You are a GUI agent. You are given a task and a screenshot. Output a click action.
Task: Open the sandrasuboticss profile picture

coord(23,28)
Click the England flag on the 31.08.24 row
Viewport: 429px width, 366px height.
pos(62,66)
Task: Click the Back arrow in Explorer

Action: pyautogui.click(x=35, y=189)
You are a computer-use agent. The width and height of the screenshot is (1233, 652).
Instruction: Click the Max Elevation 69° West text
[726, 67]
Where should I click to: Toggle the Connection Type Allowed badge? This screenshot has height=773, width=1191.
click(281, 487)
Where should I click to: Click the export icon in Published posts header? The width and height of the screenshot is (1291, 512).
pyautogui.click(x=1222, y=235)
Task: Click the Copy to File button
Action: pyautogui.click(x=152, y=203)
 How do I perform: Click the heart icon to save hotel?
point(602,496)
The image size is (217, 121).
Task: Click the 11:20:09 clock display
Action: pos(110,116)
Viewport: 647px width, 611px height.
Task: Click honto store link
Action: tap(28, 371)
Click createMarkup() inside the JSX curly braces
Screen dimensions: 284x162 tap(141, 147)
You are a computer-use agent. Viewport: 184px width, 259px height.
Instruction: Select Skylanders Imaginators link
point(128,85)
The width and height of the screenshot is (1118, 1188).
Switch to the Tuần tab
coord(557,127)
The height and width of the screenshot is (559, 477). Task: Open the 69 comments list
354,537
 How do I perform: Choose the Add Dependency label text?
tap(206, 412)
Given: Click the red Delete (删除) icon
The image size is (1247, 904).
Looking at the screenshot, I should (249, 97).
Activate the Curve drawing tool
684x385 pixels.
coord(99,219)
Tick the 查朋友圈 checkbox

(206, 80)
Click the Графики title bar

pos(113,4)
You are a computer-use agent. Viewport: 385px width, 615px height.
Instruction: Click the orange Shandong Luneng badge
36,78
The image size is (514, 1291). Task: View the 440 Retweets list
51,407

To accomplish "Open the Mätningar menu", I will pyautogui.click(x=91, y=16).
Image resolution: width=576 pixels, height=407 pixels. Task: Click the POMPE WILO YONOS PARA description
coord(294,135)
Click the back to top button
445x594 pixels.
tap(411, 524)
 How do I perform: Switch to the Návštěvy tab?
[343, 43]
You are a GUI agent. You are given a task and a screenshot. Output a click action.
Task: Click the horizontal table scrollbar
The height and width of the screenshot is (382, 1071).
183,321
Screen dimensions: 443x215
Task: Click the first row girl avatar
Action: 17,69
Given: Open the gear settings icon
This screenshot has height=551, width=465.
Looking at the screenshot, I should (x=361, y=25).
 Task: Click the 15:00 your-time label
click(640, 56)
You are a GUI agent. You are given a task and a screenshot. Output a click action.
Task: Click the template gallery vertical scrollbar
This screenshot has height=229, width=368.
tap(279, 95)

※ ※ ※

## Task brief
Everything from the line containing "The height and width of the screenshot is (382, 1071)." through the last line above should be set down exactly; include no other lines.

## Reply to the exercise
The height and width of the screenshot is (382, 1071).
183,321
Screen dimensions: 443x215
Task: Click the first row girl avatar
Action: 17,69
Given: Open the gear settings icon
This screenshot has height=551, width=465.
Looking at the screenshot, I should (x=361, y=25).
 Task: Click the 15:00 your-time label
click(640, 56)
You are a GUI agent. You are given a task and a screenshot. Output a click action.
Task: Click the template gallery vertical scrollbar
This screenshot has height=229, width=368.
tap(279, 95)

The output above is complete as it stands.